Anyone with even a cursory knowledge of Buddy Holly's story will know where this movie will end. Holly died in a plane crash with Richie Valens and the Big Bopper way too young. We, as the audience know that, yet the movie is so well written, directed and lovingly acted that we forget it almost immediately. The movie isn't about his death, it's about his life and his place in rock and roll history. The film ends with his last performance and it's a good fifteen minutes of Busey rocking out possessed by the ghost of Buddy Holly. I was happy to hear him end it on "Not Fade Away", my favorite of his songs. The film freezes before the end credits with the information about the plane crash, but I hardly noticed it. I was still thinking about how good that last song was.

Mouse Hunt
(1997)

An overall sweet family comedy with enough comedy for the grown ups and enough cute mouse for the shorties.

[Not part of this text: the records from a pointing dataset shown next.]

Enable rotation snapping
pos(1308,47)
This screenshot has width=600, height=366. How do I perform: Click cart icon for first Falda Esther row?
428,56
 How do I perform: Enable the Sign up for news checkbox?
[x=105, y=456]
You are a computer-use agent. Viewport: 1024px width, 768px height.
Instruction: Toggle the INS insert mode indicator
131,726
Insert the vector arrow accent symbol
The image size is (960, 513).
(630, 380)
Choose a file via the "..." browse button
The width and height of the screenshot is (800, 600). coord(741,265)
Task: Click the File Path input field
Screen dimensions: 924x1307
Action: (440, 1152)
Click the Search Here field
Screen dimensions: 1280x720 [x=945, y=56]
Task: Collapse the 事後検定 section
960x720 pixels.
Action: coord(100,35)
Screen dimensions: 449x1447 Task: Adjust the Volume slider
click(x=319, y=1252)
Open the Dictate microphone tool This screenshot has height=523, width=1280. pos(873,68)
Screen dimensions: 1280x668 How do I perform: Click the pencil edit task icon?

Luna Macwilliams, age 6, Chicago, il.- 10 stars. "I love this movie because there are real people and a real mouse and it's real-ly funny! I also like the mouse's secret tricks that the viewer will wonder-how did he do that? Check out the mouse swinging across a chasm on a light bulb chain! It's amazing!" Kris- I give this movie 8 stars. Luna, age 6, gave it 10 stars and I thought since this is a family film, one I might not have seen without her, she deserved a voice. She gives a lot of kids flicks 10 stars, but not all. I thought the film captured the perfect feel of a cartoon, but done in live action. There are a few films that come to mind from the past that pulled off the cartoon feel, the Coen's Hudsucker Proxy, or more so even, Raising Arizona, Tim Burton's early films and a few others. None may be shot as perfectly in cartoon style as Mousehunt however, and none are as perfectly suited for kids age 3 to 10. Some of its visual delights could be called cinematic bliss, as great as anything procured by Welles or Lean. There is a fade from a white plastic home on a white cake that dissolves into a white home on a snowy white hill that should be shown in every film school. There is use of shadows and water that would make Ingmar Bergman proud. And of course, there is the mouse. The effects and photography are done so well that he convinced the kids he was real, and really smart and acrobatic. Lee Evans and Nathan Lane are perfectly cast as black and white characters. They don't look like they're related, Evan's too nice and Lane is too mean, but hey, it's a kids movie. Their characters work perfectly in the cartoon world they inhibit. They make you laugh, no matter how old you are. Christopher Walken plays an exterminator and it was right before he became overexposed in every other hip movie made. His best dialogue comes off-screen from a tape recorder. Walken could be just as funny on radio I guess, it's all in his verbiage. So rent or buy this for the family. It's one of those few gems that will have you all laughing at the same joke.